Самое же яркое впечатление, какое производит «Дневник», определяется тем, что его ведет писатель. Быстро освоившись, Филдинг в своей обычной манере начинает подтрунивать над жанром: «Я едва ли упомянул бы поимку этой акулы, как ни уместна она была бы для правил и практики в описании путешествий, если бы и т. д.». Под его пером обретают новую жизнь и капитан с ухватками сквайра Вестерна (кстати сказать, первый моряк в его творчестве), и его племянник — «сухопутный капитан», чрезвычайно смахивающий на прапорщика Норсертона (Вестерн и Норсертон — это из «Тома Джонса»), и чета Хамфризов смотрится близкими родственниками Тау-Ваузов из «Джозефа Эндруса». Даже Горный Отшельник из того же «Тома Джонса» вроде бы объявляется здесь: на самой вершине Лиссабонского утеса стоит хижина, а в ней живет какой-то отшельный англичанин. Кажется, не хватает только пастора Адамса, но как раз этот герой тут не может появиться. Ведь и в «Джозефе Эндрусе» и в «Томе Джонсе» он, подобно вольтеровскому Кандиду, свидетельствовал, что мир устроен — в конечном счете! — хорошо и правильно. «Дневник» не подводит к такой уверенности — и, уж конечно, не оставляет с ней. Он скорее учит мужественно, с философской выдержанностью встречать удары судьбы — и малые, и самые страшные. «Мужественный англичанин Гарри Филдинг» — эти слова сказал У. Теккерей, прочтя предсмертную книгу великого английского писателя.

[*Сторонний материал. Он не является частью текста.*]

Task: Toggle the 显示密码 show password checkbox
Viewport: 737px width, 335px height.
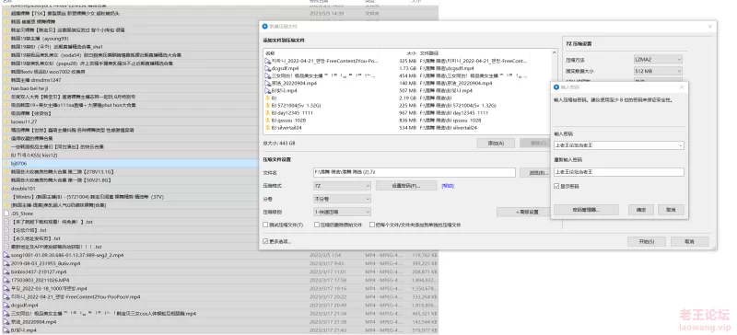Action: tap(556, 187)
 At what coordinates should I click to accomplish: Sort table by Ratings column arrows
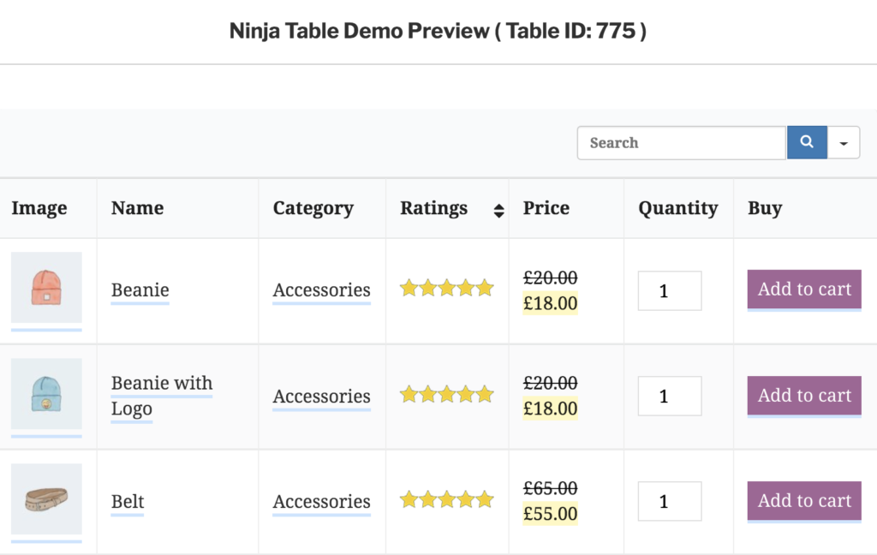pyautogui.click(x=498, y=209)
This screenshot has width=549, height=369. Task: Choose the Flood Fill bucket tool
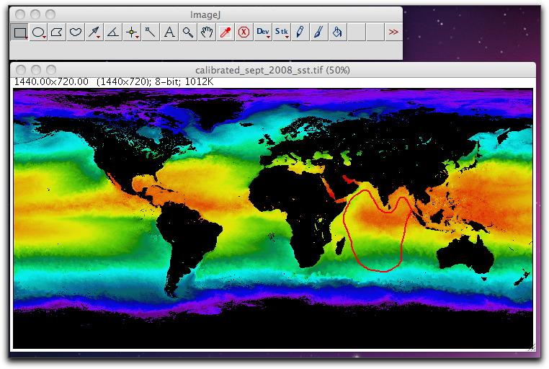coord(337,32)
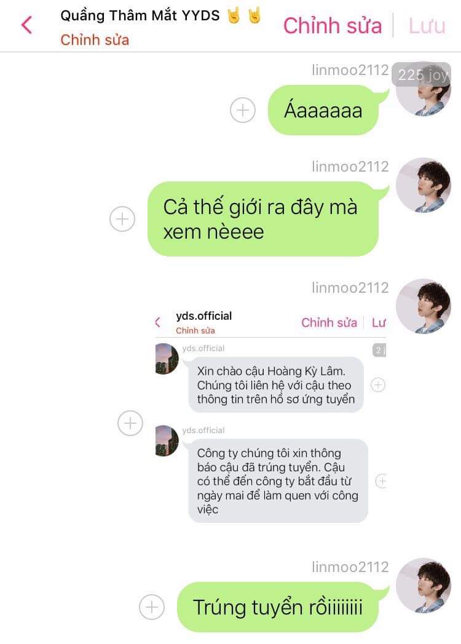
Task: Tap the yds.official avatar beside the Xin chào bubble
Action: (167, 359)
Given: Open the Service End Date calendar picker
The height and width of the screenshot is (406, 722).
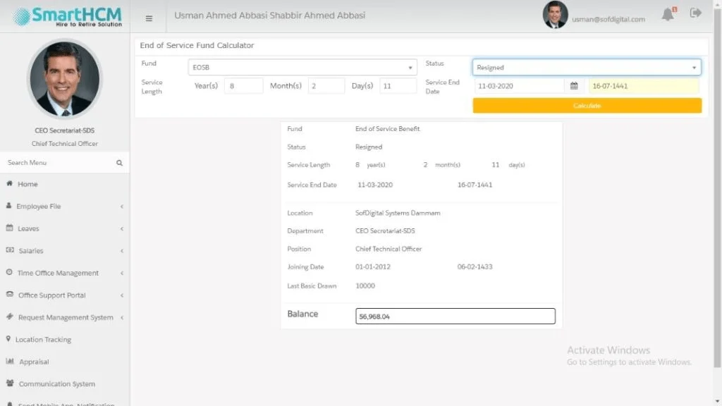Looking at the screenshot, I should [x=574, y=86].
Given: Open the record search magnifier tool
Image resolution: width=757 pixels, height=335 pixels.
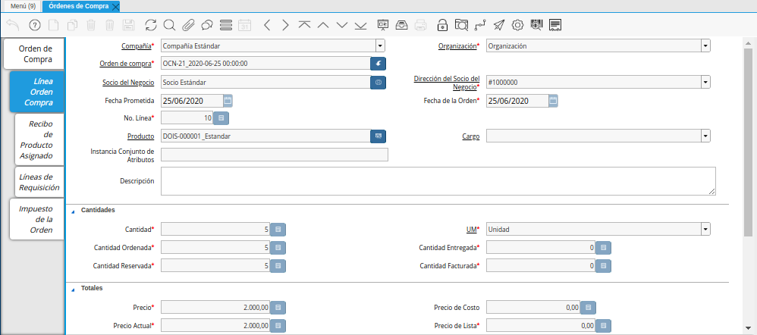Looking at the screenshot, I should point(170,25).
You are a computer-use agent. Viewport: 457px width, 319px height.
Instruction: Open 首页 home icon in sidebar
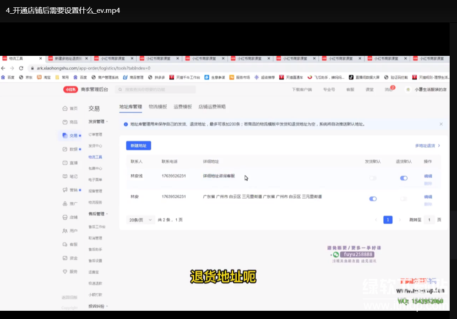coord(65,108)
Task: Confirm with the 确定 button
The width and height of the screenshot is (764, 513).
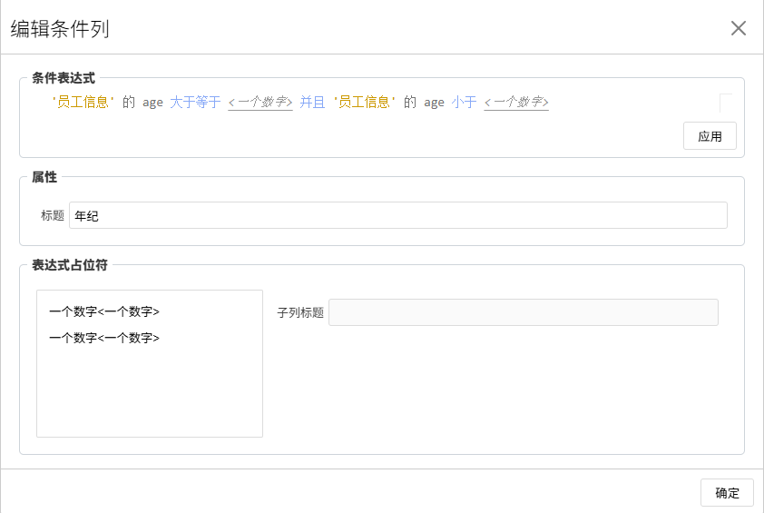Action: click(727, 493)
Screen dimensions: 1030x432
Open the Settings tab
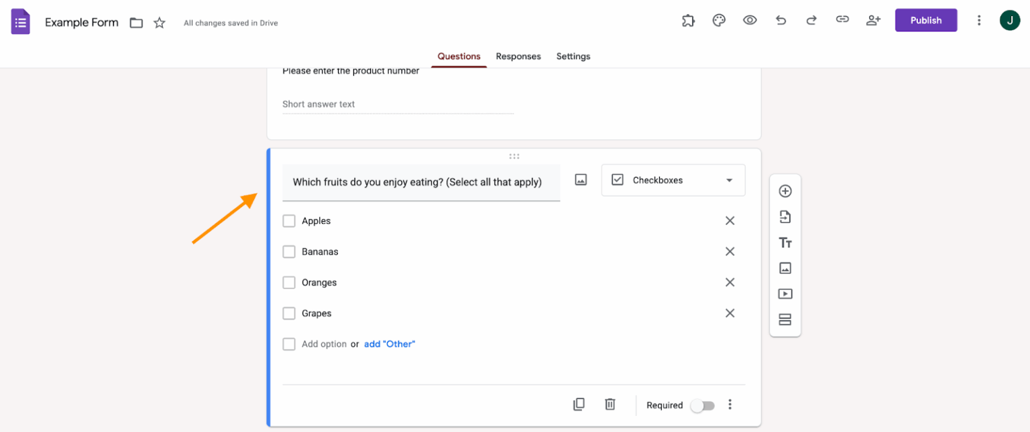click(573, 56)
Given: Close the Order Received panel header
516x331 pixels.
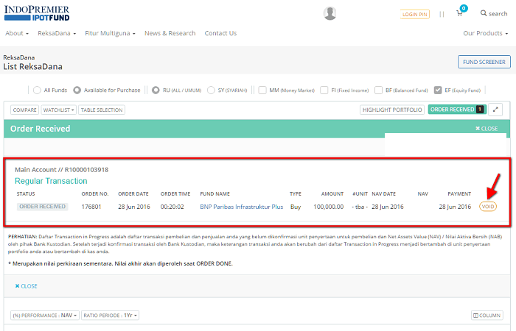Looking at the screenshot, I should pos(487,129).
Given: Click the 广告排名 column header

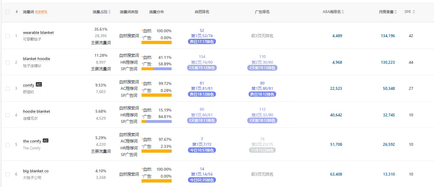Looking at the screenshot, I should coord(262,12).
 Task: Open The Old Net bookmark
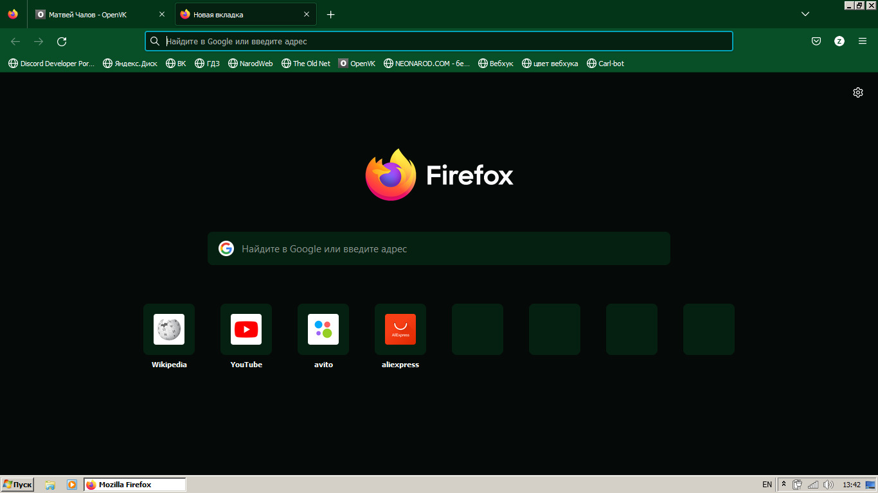click(306, 64)
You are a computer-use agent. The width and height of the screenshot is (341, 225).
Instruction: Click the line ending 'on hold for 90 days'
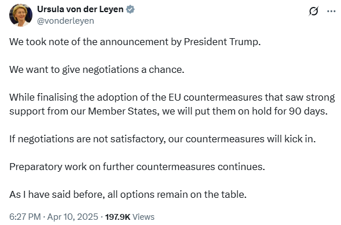click(x=168, y=111)
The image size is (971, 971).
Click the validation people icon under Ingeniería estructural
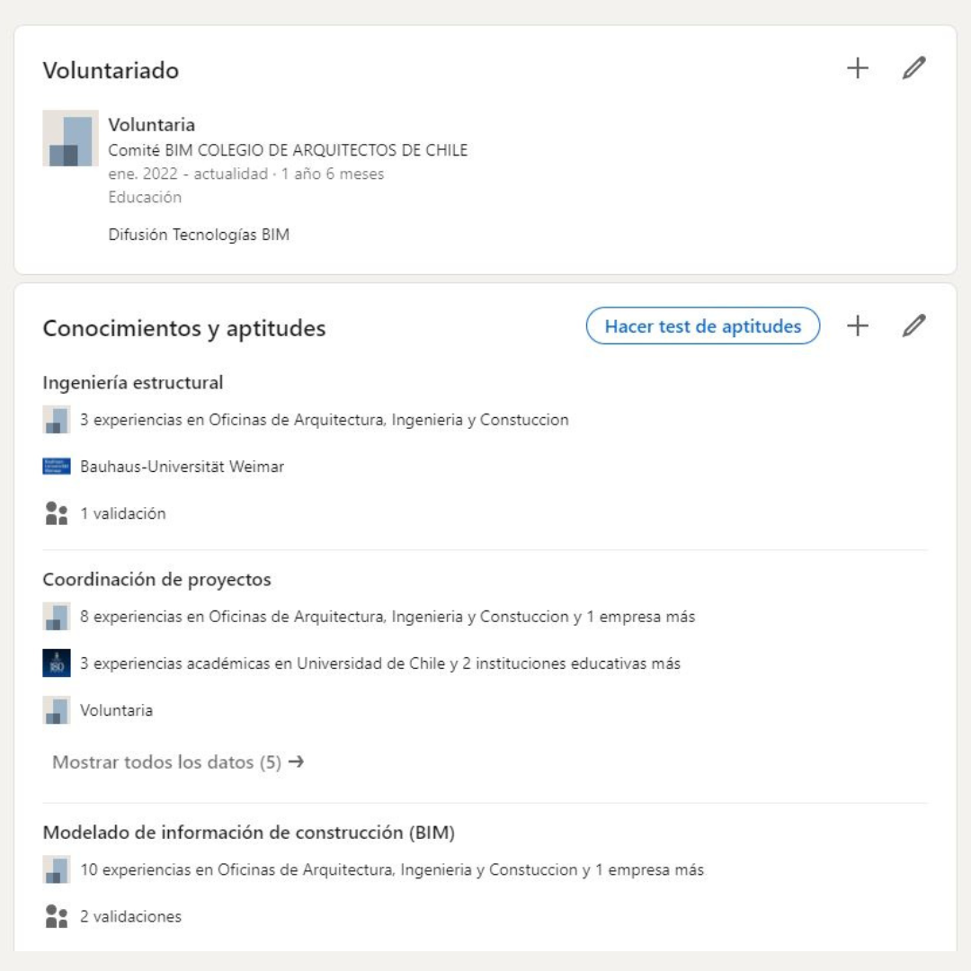point(57,513)
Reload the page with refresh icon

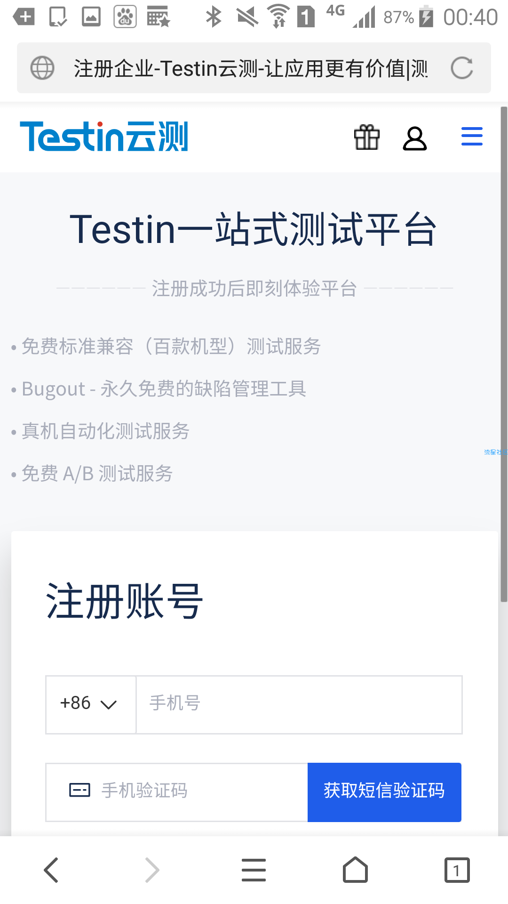point(461,68)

ПУТЕШЕСТВИЕ В ЗАГРОБНЫЙ МИР И ПРОЧЕЕ
ВВЕДЕНИЕ
То ли рассказанное на следующих страницах было грезами, или видением, некоего весьма набожного и праведного мужа; то ли эти страницы были впрямь написаны на том свете и переправлены к нам, по мнению многих (на мой взгляд, чересчур приверженных суеверию); то ли, наконец, как полагает решительное большинство, они творение образцового обитателя нового Вифлеема[1], — все это не суть важно, да и трудно сказать наверняка. Читателю будет довольно узнать, при каких обстоятельствах они попали в мои руки.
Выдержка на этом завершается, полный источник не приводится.